Dalam tuntutannya, AMPERA menyoroti tiga bentuk kejahatan yang dianggap sistemik di Blitar Raya. AMPERA menyebut praktik mafia tanah, mafia hutan, dan mafia hukum sebagai persoalan nyata yang dirasakan langsung oleh masyarakat, mulai dari konflik lahan yang dibiarkan berlarut hingga lambannya penyelesaian perkara.
AMPERA juga menyinggung persoalan agraria di Kabupaten Blitar, termasuk distribusi lahan hasil redistribusi yang dinilai belum tuntas. AMPERA mempertanyakan kejelasan sekitar 30 hektare lahan yang hingga kini belum dibagikan kepada masyarakat penerima manfaat, meskipun dasar kebijakannya telah ada.
“Jika negara sungguh hadir, tidak boleh ada ruang gelap dalam reforma agraria,” kata Erdin. AMPERA menegaskan bahwa seluruh proses harus terbuka dan dapat diawasi oleh rakyat sebagai pemilik kedaulatan.
Selain itu, AMPERA mengkritisi pelaksanaan program nasional seperti Penyelesaian Penguasaan Tanah dalam Kawasan Hutan (PPTPKH) dan perhutanan sosial. AMPERA menilai program-program tersebut rawan disusupi praktik monopoli, manipulasi data, dan penyalahgunaan kewenangan bila tidak diawasi secara ketat.
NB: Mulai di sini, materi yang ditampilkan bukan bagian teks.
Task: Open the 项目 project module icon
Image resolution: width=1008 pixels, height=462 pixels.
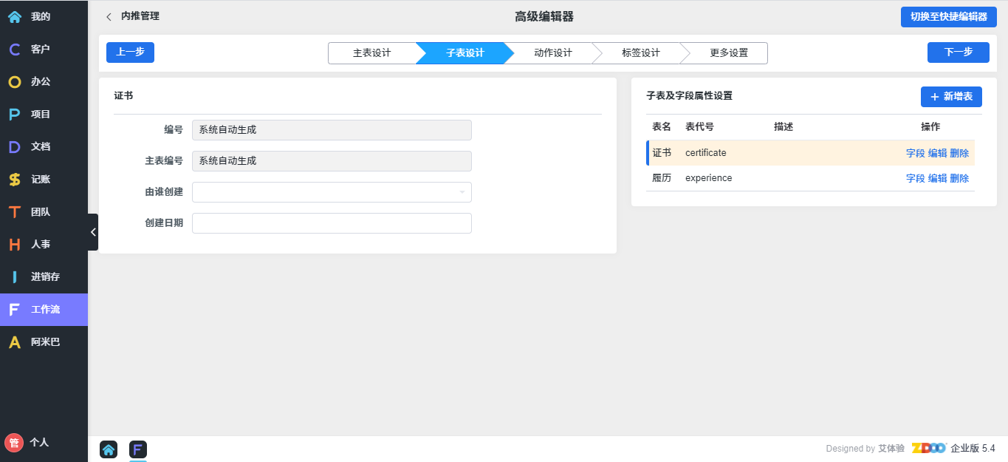Action: coord(15,114)
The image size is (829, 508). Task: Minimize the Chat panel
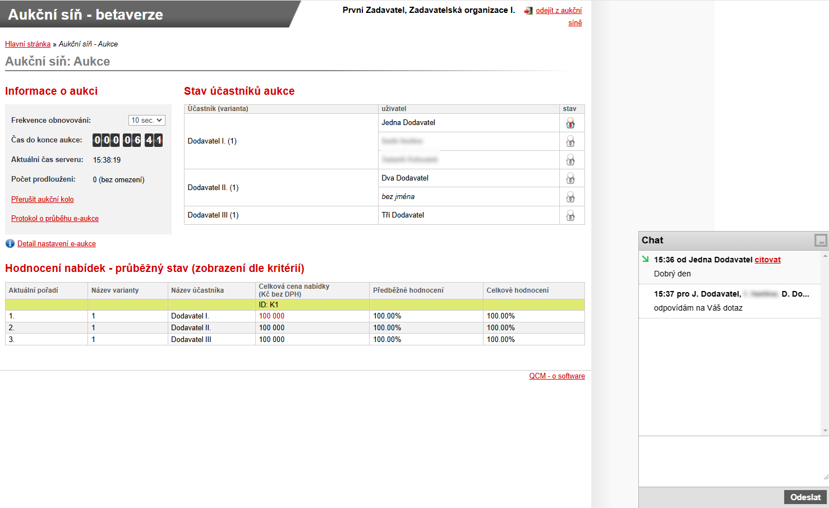pos(821,241)
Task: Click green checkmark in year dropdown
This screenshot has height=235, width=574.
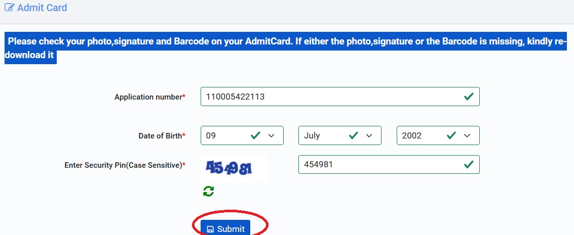Action: 451,135
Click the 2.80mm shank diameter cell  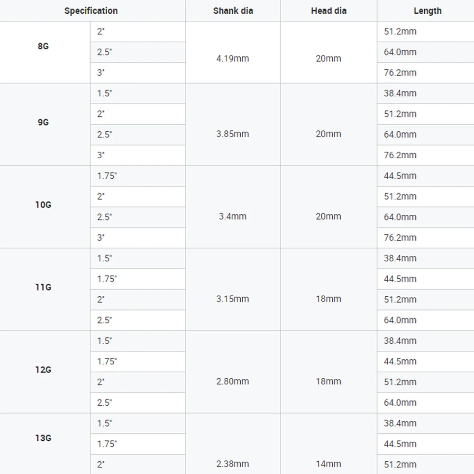(x=233, y=382)
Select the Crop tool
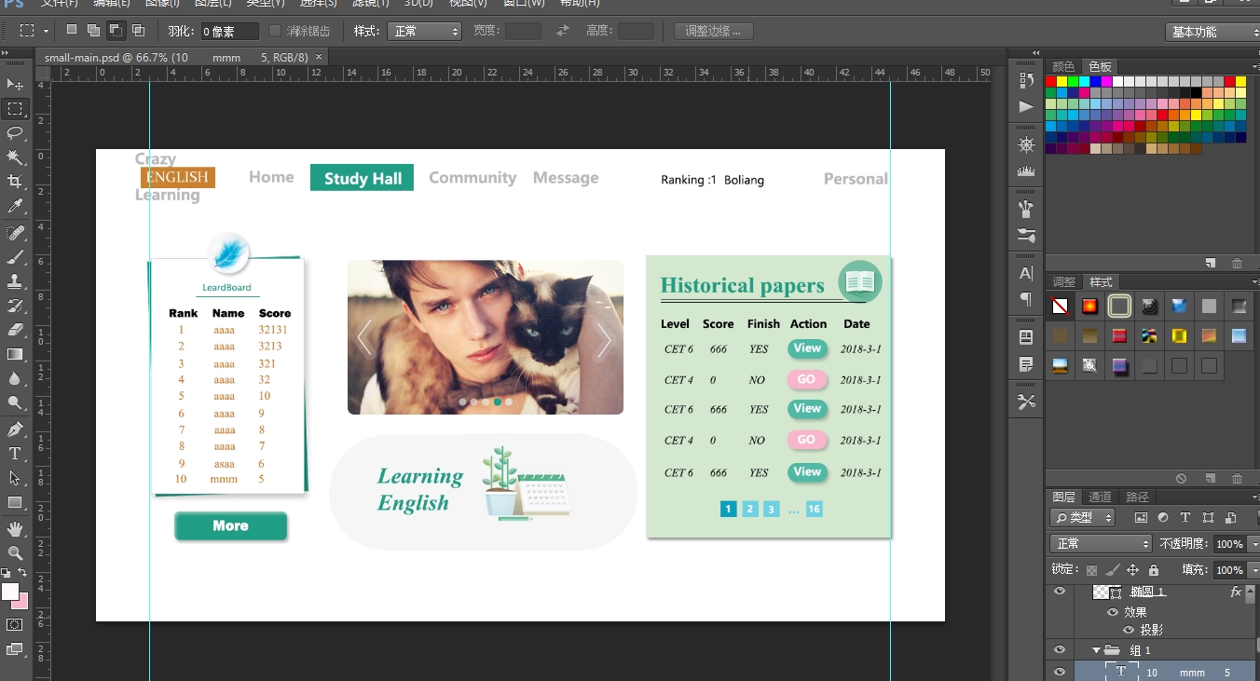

Aksi AMPERA yang diikuti ratusan peserta dari berbagai elemen masyarakat sipil berlangsung dengan pengamanan aparat dan relatif tertib. AMPERA menyatakan akan terus mengawal isu penegakan hukum dan keadilan agraria di Blitar Raya, tidak hanya pada momentum Hakordia.
“Hakordia bukan seremoni belaka,” pungkas Erdin. AMPERA menegaskan bahwa peringatan ini seharusnya menjadi pengingat bahwa negara wajib berpihak kepada rakyat, bukan pada kepentingan mafia. (ang)
What's Your Reaction?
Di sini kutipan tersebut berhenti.